Today.Az » Analytics » Sargsyan lives in opposite of Armenia’s reality
19 February 2014 [14:00] - Today.Az


By AzerNews

Armenian President Serzh Sargsyan admitted in his recent remarks that the migration is one of the painful and critical problems for the country, but was not shy to lie that the migration outflow slowed in 2013.

Boosting migration and mass outflows from the country remains a challenge for Armenia, which has turned out face to face to demographic problems amid poor living conditions.

"The migration process has slowed and gradually turn to a process of return of citizens back to their homeland," he said bringing no statistics.

On the contrary, Former Prime Minister and MP Grant Bagratyan slammed Sargsyan's statement on the migration outflow. He said 230,000 people left the country with a population of nearly 3 million people for the last six years.

Sargsyan, whose government is almost unable to tackle the country's most painful problem, seems not to reconcile with Armenia's reality, which confirms that the migration outflow has reached the catastrophic level.

Armenian migration program "People in need" indicates that five percent (around 105,000 people) of Armenian people have left the country during the first nine months of 2013. The program sounds the alarm that migration is a catastrophe for Armenia, a notion that the Armenian authorities apparently have not fully understood yet.

Furthermore, the Armenian State Migration Service recently alarmed with the rising percent of citizens leaving the homeland with families.

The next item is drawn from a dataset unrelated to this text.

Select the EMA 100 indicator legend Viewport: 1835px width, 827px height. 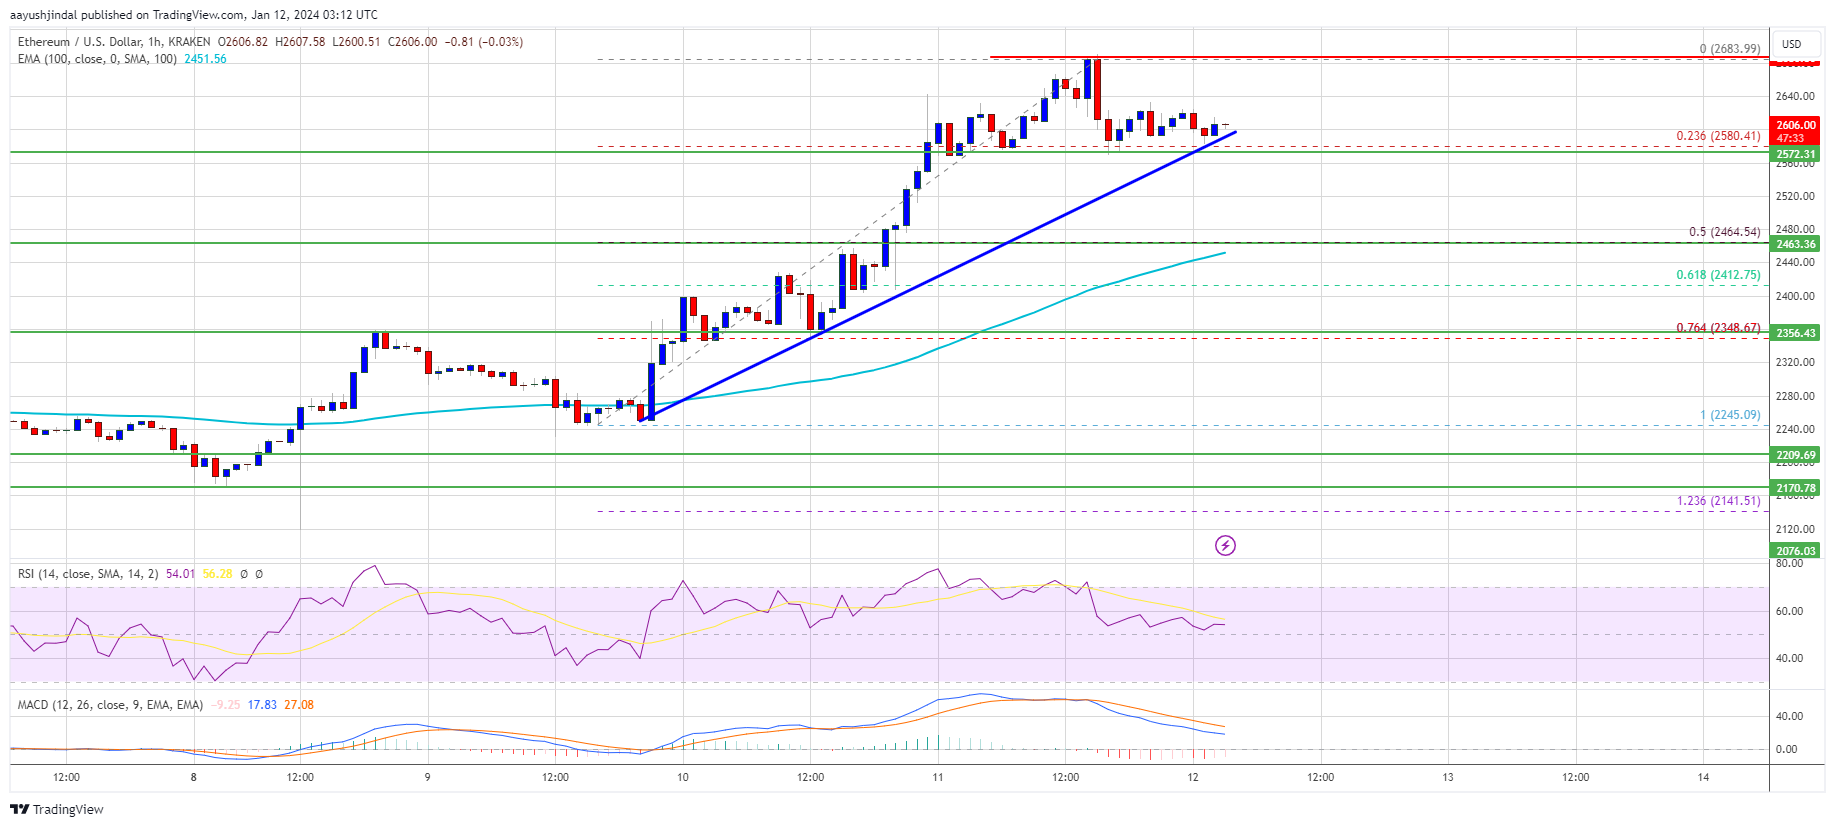pyautogui.click(x=97, y=59)
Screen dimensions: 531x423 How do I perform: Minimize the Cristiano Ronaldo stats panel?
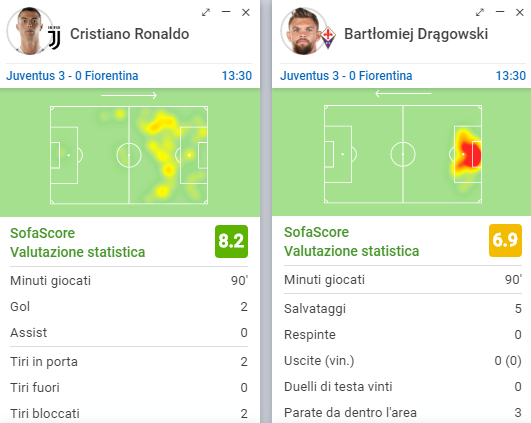226,12
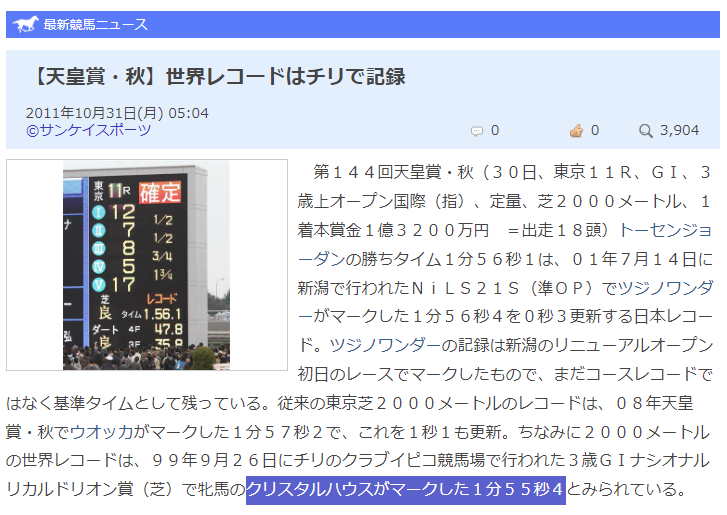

If some years ago the share of citizens leaving the homeland with family was 40 percent of the total migration outflow, now this indicator has risen to 60 percent.

Armenian sociologists believe that the country is a temporary abode for the representatives of Armenian Diaspora. While choosing Armenia as a homeland Armenians living abroad face serious objective problems such as lack of jobs in terms of integration to the society.

Armenian demographers in turn said an unemployment and poor economic conditions were a valid reason for migration outflow in the past. But today lack of confidence in the future in many cases comes as the primary cause of emigration, people no longer believe that their children can have a bright future in their homeland.

The situation with Armenian migrants turned into next concern for the authorities. Some 700,000-800,000 Armenian labor migrants in Russia now are face to face with problems due to revised Russian laws, effective from January 1, 2014. The law provides that the citizens of some former Soviet republics, including Armenia, have the right to remain in the territory of the Russian Federation without registration for only 90 days within every 180 days. This means that citizens of Armenia cannot continuously live in Russia for more than six months.

Some 170,000 Armenian citizens face the risk of being deported from Russia, the Russian embassy in Armenia reported. These are Armenian citizens, who long ago or not so long ago traveled to Russia and have their permitted 90 days in Russia expired, but still remain in the country illegally. Furthermore, Russia banned entry to 31,500 Armenians as of February 10.

Now, Yerevan asks Moscow to simplify visa regime for Armenian migrants. The Secretary of the Armenian National Security Council Arthur Baghdasaryan addressed a letter to his Russian counterpart Nikolay Patrushev requested changes in the Russian migration legislation.

The Armenian President believes that the migration problem is not solved by weeping and discussing, but by real measures. But he could not name any measure which the Armenian government carried out to stop the people who seek better opportunities abroad.

Growing discontent with the government is on rise in society and this is a reality of today's Armenia, no matter Sargsyan admits it or not. High migration well mirrors serious social problems in the country, unfortunately the authorities are not in a hurry to solve them.